I am new to python multiprocessing, a background about the below code. I am trying to create three processes, one to add an element to the list, one to modify element in the list, and one to print the list.
The three processes are ideally using the same list that is in shared memory, initiated using manager.
The problem I face is that testprocess2 is not able to set the value to 0, basically, it is not able to alter the list.
class Trade:
def __init__(self, id):
self.exchange = None
self.order_id = id
class testprocess2(Process):
def __init__(self, trades, lock):
super().__init__(args=(trades, lock))
self.trades = trades
self.lock = lock
def run(self):
while True:
# lock.acquire()
print("Altering")
for idx in range(len(self.trades)):
self.trades[idx].order_id = 0
# lock.release()
sleep(1)
class testprocess1(Process):
def __init__(self, trades, lock):
super().__init__(args=(trades, lock))
self.trades = trades
self.lock = lock
def run(self):
while True:
print("start")
for idx in range(len(self.trades)):
print(self.trades[idx].order_id)
sleep(1)
class testprocess(Process):
def __init__(self, trades, lock):
super().__init__(args=(trades, lock))
self.trades = trades
self.lock = lock
def run(self):
while True:
# lock.acquire()
n = random.randint(0, 9)
print("adding random {}".format(n))
self.trades.append(Trade(n))
# lock.release()
# print(trades)
sleep(5)
if __name__ == "__main__":
with Manager() as manager:
records = manager.list([Trade(5)])
lock = Lock()
p1 = testprocess(records, lock)
p1.start()
p2 = testprocess1(records, lock)
p2.start()
p3 = testprocess2(records, lock)
p3.start()
p1.join()
p2.join()
p3.join()
Strictly speaking your managed list is not in shared memory and it is very important to understand what is going on. The actual list holding your Trade instances resides in a process that is created when you execute the Manager() call. When you then execute records = manager.list([Trade(5)]), records is not a direct reference to that list because, as I said, we are not dealing with shared memory. It is instead a special proxy object that implements the same methods as a list but when you, for example, invoke append on this proxy object, it takes the argument you are trying to append and serializes it and transmits it to the manager's process via either a socket or pipe where it gets de-serialized and appended to the actual list. In short, operations on the proxy object are turned into remote method calls.

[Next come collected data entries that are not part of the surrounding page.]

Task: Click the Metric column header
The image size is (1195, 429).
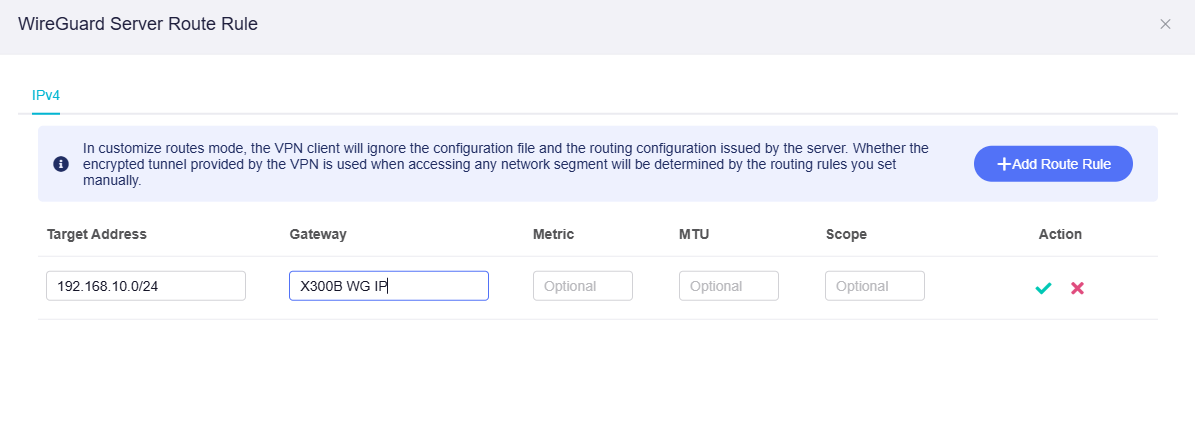Action: (x=553, y=234)
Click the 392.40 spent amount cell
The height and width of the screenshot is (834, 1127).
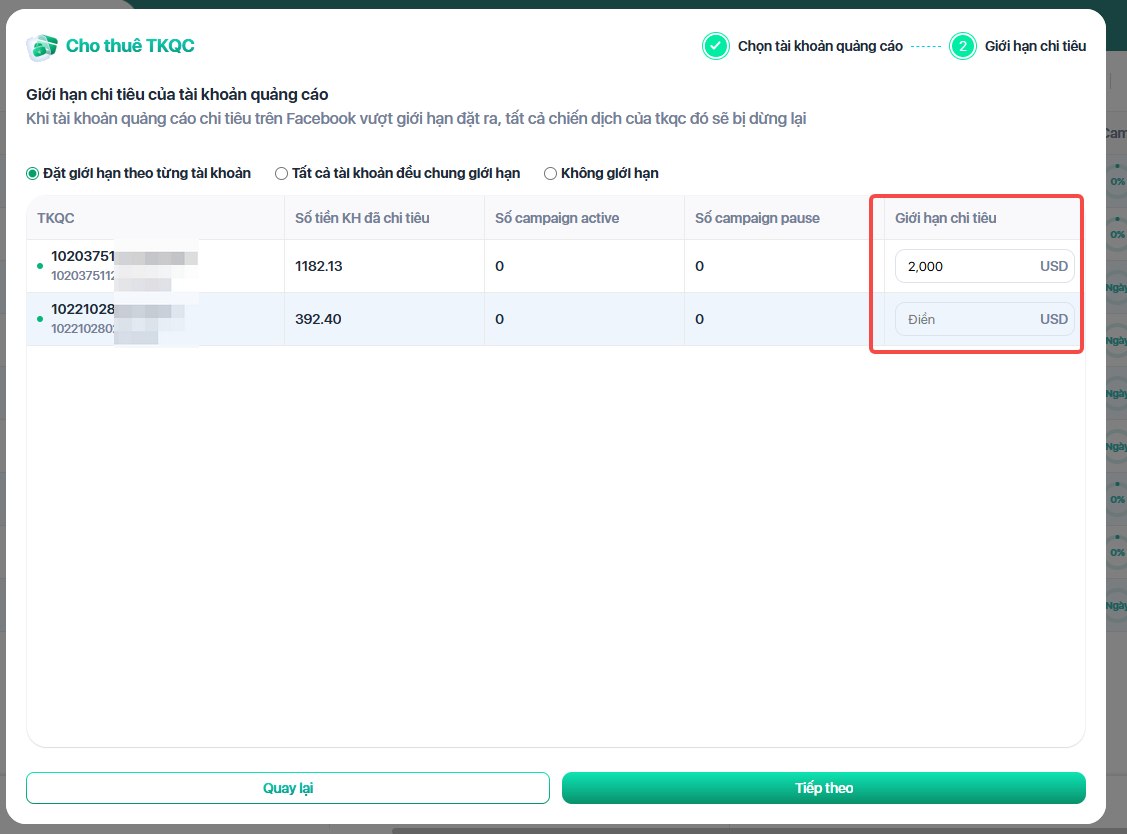click(x=318, y=320)
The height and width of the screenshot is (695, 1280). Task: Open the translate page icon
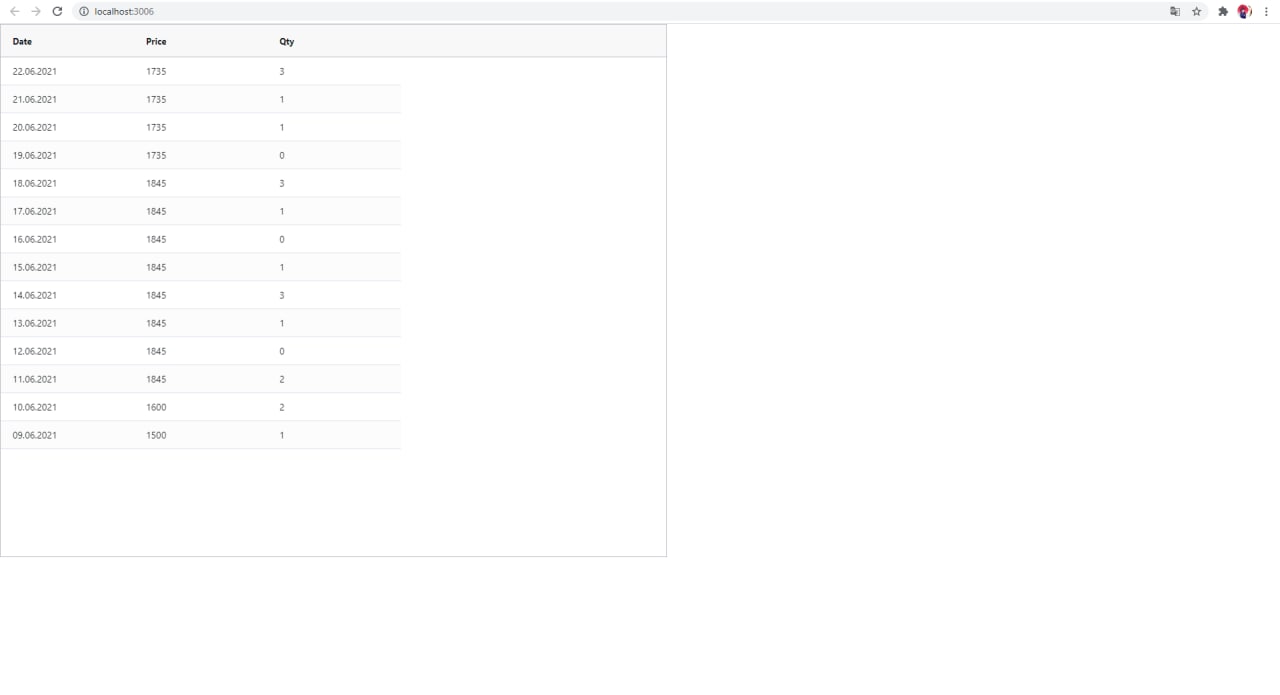pos(1175,11)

Now for your problem. You are trying to reset the order_id attribute with the following statement:
self.trades[idx].order_id = 0
Since we are dealing with a remote list via a proxy object, the above statements unfortunately become the equivalent of:
trade = self.trades[idx] # fetch object from the remote list
trade.order_id = 0 # reset the order_id to 0 on the local copy
What is missing is updating the list with the newly updated trade object:
self.trades[idx] = trade
So your single update statement really needs to be replaced with the above 3-statement sequence.
I have also taken the liberty to modify your code in several ways.
The PEP8 Style Guide for Python Code recommends that class names be capitalized.
Since all of your process classes are identical in how they are constructed (i.e. have identical __init__ methods), I have created an abstract base class, TestProcess that these classes inherit from. All they have to do is provide a run method.
I have made these process classes daemon classes. That means that they will terminate automatically when the main process terminates. I did this for demo purposes so that the program does not loop endlessly. The main process will terminate after 15 seconds.
You do not need to pass the trades and lock arguments to the __init__ method of the Process class. If you were not deriving your classes from Process and you just wanted to, for example, have your newly created process be running a function foo that takes arguments trades and lock, then you would specify p1 = Process(target=foo, args=(trades, lock)). That is the real purpose of the args argument, i.e. to be used with the target argument. See documentation for threading.Thread class for details. I actually see very little value in actually deriving your classes from multiprocessing.Process (by not doing so there is better opportunity for reuse). But since you did, you are already in your __init__ method setting instance attributes self.trades and self.lock, which will be used when your run method is invoked implicitly by your calling the start method. There is nothing further you need to do. See the two additional code examples at the end.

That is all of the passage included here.